Segment Start: The input

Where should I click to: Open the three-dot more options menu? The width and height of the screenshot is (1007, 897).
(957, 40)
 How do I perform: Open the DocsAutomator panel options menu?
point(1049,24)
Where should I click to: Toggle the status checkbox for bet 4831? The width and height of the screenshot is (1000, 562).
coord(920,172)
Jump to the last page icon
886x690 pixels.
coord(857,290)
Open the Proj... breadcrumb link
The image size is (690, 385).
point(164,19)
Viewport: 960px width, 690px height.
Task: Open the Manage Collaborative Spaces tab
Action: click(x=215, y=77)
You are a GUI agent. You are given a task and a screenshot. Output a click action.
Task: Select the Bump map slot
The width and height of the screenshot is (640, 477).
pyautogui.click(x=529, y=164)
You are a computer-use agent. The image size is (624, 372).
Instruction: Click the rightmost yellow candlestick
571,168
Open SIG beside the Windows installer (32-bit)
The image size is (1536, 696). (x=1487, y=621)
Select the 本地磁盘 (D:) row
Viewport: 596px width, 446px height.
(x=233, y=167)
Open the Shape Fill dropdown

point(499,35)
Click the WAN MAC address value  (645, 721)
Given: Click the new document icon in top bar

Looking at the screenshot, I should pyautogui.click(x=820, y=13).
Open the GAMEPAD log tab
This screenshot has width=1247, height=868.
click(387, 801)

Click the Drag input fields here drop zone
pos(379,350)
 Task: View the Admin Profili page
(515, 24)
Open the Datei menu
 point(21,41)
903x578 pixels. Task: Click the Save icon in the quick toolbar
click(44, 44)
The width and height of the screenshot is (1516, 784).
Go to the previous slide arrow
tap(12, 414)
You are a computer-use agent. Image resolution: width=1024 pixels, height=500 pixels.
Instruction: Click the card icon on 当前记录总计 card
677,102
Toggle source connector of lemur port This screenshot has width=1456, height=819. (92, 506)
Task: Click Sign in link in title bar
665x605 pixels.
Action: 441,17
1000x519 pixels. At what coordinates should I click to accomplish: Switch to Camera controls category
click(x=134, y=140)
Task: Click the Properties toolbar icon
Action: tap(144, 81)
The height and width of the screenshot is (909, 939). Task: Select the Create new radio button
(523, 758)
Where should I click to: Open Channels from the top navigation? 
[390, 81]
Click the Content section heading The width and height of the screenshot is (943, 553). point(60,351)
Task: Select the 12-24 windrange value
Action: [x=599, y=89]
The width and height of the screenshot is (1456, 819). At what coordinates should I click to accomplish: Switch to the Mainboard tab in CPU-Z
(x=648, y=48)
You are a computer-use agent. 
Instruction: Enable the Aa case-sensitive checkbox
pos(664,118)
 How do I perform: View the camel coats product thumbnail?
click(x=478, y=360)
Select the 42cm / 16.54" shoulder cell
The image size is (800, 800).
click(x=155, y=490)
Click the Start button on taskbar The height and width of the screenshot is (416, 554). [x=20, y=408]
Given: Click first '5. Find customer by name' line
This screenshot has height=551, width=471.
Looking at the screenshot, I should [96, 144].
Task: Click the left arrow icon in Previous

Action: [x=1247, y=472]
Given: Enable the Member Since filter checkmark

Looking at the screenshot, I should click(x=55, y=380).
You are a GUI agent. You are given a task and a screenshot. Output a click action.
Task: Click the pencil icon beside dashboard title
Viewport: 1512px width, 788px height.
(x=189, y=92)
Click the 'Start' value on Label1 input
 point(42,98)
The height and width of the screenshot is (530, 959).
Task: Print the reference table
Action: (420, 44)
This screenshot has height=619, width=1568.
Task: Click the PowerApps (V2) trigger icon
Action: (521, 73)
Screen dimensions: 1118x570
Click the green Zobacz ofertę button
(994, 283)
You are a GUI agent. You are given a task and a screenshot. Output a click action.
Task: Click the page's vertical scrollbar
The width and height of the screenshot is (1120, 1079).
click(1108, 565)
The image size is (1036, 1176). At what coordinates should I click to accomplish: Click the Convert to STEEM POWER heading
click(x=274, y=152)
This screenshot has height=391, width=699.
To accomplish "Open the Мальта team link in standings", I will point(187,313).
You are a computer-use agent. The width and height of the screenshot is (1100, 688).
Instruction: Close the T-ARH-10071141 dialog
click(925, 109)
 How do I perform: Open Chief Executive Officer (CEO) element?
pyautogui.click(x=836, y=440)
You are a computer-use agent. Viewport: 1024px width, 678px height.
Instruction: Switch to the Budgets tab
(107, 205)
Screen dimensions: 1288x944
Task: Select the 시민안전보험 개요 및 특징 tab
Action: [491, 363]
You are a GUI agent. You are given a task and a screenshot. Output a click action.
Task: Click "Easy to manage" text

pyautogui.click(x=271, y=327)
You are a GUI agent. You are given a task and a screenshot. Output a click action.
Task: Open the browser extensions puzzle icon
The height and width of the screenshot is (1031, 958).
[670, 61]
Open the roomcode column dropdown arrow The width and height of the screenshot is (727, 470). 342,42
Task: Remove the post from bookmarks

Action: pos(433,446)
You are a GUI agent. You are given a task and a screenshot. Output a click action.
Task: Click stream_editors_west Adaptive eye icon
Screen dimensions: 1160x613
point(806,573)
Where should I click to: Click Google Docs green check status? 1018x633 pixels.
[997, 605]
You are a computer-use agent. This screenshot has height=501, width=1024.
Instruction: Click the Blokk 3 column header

Segment End: The input

◆ Work to complete
Leaving no line out, return the data above verbatim.

◆ Reply
Where should I click to: Open the three-dot more options menu? The width and height of the screenshot is (1007, 897).
(957, 40)
 How do I perform: Open the DocsAutomator panel options menu?
point(1049,24)
Where should I click to: Toggle the status checkbox for bet 4831? The width and height of the screenshot is (1000, 562).
coord(920,172)
Jump to the last page icon
886x690 pixels.
coord(857,290)
Open the Proj... breadcrumb link
The image size is (690, 385).
point(164,19)
Viewport: 960px width, 690px height.
Task: Open the Manage Collaborative Spaces tab
Action: click(x=215, y=77)
You are a GUI agent. You are given a task and a screenshot. Output a click action.
Task: Select the Bump map slot
The width and height of the screenshot is (640, 477).
pyautogui.click(x=529, y=164)
You are a computer-use agent. The image size is (624, 372).
Instruction: Click the rightmost yellow candlestick
571,168
Open SIG beside the Windows installer (32-bit)
The image size is (1536, 696). (x=1487, y=621)
Select the 本地磁盘 (D:) row
Viewport: 596px width, 446px height.
(x=233, y=167)
Open the Shape Fill dropdown

point(499,35)
Click the WAN MAC address value  (645, 721)
Given: Click the new document icon in top bar

Looking at the screenshot, I should pyautogui.click(x=820, y=13).
Open the GAMEPAD log tab
This screenshot has width=1247, height=868.
click(387, 801)

Click the Drag input fields here drop zone
pos(379,350)
 Task: View the Admin Profili page
(515, 24)
Open the Datei menu
 point(21,41)
903x578 pixels. Task: Click the Save icon in the quick toolbar
click(44, 44)
The width and height of the screenshot is (1516, 784).
Go to the previous slide arrow
tap(12, 414)
You are a computer-use agent. Image resolution: width=1024 pixels, height=500 pixels.
Instruction: Click the card icon on 当前记录总计 card
677,102
Toggle source connector of lemur port This screenshot has width=1456, height=819. (92, 506)
Task: Click Sign in link in title bar
665x605 pixels.
Action: 441,17
1000x519 pixels. At what coordinates should I click to accomplish: Switch to Camera controls category
click(x=134, y=140)
Task: Click the Properties toolbar icon
Action: tap(144, 81)
The height and width of the screenshot is (909, 939). Task: Select the Create new radio button
(523, 758)
Where should I click to: Open Channels from the top navigation? 
[390, 81]
Click the Content section heading The width and height of the screenshot is (943, 553). point(60,351)
Task: Select the 12-24 windrange value
Action: [x=599, y=89]
The width and height of the screenshot is (1456, 819). At what coordinates should I click to accomplish: Switch to the Mainboard tab in CPU-Z
(x=648, y=48)
You are a computer-use agent. 
Instruction: Enable the Aa case-sensitive checkbox
pos(664,118)
 How do I perform: View the camel coats product thumbnail?
click(x=478, y=360)
Select the 42cm / 16.54" shoulder cell
The image size is (800, 800).
click(x=155, y=490)
Click the Start button on taskbar The height and width of the screenshot is (416, 554). [x=20, y=408]
Given: Click first '5. Find customer by name' line
This screenshot has height=551, width=471.
Looking at the screenshot, I should [96, 144].
Task: Click the left arrow icon in Previous

Action: [x=1247, y=472]
Given: Enable the Member Since filter checkmark

Looking at the screenshot, I should click(x=55, y=380).
You are a GUI agent. You are given a task and a screenshot. Output a click action.
Task: Click the pencil icon beside dashboard title
Viewport: 1512px width, 788px height.
(x=189, y=92)
Click the 'Start' value on Label1 input
 point(42,98)
The height and width of the screenshot is (530, 959).
Task: Print the reference table
Action: (420, 44)
This screenshot has height=619, width=1568.
Task: Click the PowerApps (V2) trigger icon
Action: (521, 73)
Screen dimensions: 1118x570
Click the green Zobacz ofertę button
(994, 283)
You are a GUI agent. You are given a task and a screenshot. Output a click action.
Task: Click the page's vertical scrollbar
The width and height of the screenshot is (1120, 1079).
click(1108, 565)
The image size is (1036, 1176). At what coordinates should I click to accomplish: Click the Convert to STEEM POWER heading
click(x=274, y=152)
This screenshot has height=391, width=699.
To accomplish "Open the Мальта team link in standings", I will point(187,313).
You are a computer-use agent. The width and height of the screenshot is (1100, 688).
Instruction: Close the T-ARH-10071141 dialog
click(925, 109)
 How do I perform: Open Chief Executive Officer (CEO) element?
pyautogui.click(x=836, y=440)
You are a computer-use agent. Viewport: 1024px width, 678px height.
Instruction: Switch to the Budgets tab
(107, 205)
Screen dimensions: 1288x944
Task: Select the 시민안전보험 개요 및 특징 tab
Action: [491, 363]
You are a GUI agent. You are given a task and a screenshot. Output a click action.
Task: Click "Easy to manage" text

pyautogui.click(x=271, y=327)
You are a GUI agent. You are given a task and a screenshot. Output a click action.
Task: Open the browser extensions puzzle icon
The height and width of the screenshot is (1031, 958).
[670, 61]
Open the roomcode column dropdown arrow The width and height of the screenshot is (727, 470). 342,42
Task: Remove the post from bookmarks

Action: pos(433,446)
You are a GUI agent. You are given a task and a screenshot. Output a click action.
Task: Click stream_editors_west Adaptive eye icon
Screen dimensions: 1160x613
point(806,573)
Where should I click to: Click Google Docs green check status? 1018x633 pixels.
[997, 605]
You are a computer-use agent. This screenshot has height=501, width=1024.
Instruction: Click the Blokk 3 column header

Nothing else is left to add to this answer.